**Exercise**
Look through the entries for the line containing "This screenshot has width=216, height=344.". Then output that line and every line after it, exactly, to the end.

Records contained in a dataset:
= Beginning of Section =
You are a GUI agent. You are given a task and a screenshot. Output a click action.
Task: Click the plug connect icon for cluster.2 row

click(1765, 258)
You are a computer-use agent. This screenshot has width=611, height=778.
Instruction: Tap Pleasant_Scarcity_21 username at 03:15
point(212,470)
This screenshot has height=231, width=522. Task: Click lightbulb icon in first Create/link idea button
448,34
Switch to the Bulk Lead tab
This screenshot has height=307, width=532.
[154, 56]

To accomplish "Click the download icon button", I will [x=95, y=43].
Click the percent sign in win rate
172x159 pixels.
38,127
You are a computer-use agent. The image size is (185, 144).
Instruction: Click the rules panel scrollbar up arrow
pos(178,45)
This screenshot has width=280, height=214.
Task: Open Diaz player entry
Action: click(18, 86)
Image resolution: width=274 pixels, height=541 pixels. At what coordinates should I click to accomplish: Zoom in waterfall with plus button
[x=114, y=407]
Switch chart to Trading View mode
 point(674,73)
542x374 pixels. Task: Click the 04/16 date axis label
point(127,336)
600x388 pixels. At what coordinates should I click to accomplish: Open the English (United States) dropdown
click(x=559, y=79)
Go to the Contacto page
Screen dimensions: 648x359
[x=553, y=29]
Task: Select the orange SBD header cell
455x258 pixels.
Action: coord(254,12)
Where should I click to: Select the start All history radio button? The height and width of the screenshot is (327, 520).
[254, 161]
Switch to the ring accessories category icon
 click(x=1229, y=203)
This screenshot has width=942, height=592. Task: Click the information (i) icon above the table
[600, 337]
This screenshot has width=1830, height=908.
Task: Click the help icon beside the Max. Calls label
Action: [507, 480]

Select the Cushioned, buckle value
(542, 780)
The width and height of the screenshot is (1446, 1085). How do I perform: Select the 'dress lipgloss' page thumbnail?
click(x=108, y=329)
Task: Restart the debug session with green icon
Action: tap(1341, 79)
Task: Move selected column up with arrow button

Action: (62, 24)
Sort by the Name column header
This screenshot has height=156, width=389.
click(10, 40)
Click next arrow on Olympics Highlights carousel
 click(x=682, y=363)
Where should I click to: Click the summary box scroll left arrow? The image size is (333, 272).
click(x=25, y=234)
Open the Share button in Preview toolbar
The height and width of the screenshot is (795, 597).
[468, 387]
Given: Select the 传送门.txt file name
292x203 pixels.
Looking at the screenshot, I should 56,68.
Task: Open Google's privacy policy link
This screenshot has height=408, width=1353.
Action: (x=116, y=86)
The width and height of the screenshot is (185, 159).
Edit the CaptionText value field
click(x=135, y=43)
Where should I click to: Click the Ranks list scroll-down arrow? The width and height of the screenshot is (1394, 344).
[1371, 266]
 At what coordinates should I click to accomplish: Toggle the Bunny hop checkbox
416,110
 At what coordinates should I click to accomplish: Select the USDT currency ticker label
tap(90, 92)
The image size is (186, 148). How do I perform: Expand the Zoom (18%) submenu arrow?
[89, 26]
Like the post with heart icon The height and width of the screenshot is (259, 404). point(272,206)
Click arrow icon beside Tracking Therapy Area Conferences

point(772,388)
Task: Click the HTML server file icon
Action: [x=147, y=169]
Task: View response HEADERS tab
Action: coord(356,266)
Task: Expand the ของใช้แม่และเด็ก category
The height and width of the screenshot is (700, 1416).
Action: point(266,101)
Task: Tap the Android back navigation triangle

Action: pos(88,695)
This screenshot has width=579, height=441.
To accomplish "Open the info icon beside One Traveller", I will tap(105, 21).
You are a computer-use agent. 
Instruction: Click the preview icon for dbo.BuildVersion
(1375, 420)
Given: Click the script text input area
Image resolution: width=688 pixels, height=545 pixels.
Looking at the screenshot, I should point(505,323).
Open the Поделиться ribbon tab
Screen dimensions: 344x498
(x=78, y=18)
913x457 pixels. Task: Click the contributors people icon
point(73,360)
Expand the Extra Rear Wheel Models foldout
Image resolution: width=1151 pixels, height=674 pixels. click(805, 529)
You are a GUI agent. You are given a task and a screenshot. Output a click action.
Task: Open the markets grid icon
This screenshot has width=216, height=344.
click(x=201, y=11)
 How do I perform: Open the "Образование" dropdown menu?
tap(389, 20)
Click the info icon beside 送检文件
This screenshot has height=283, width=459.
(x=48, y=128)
= End of Section =
**Answer section**
This screenshot has width=216, height=344.
click(x=201, y=11)
 How do I perform: Open the "Образование" dropdown menu?
tap(389, 20)
Click the info icon beside 送检文件
This screenshot has height=283, width=459.
(x=48, y=128)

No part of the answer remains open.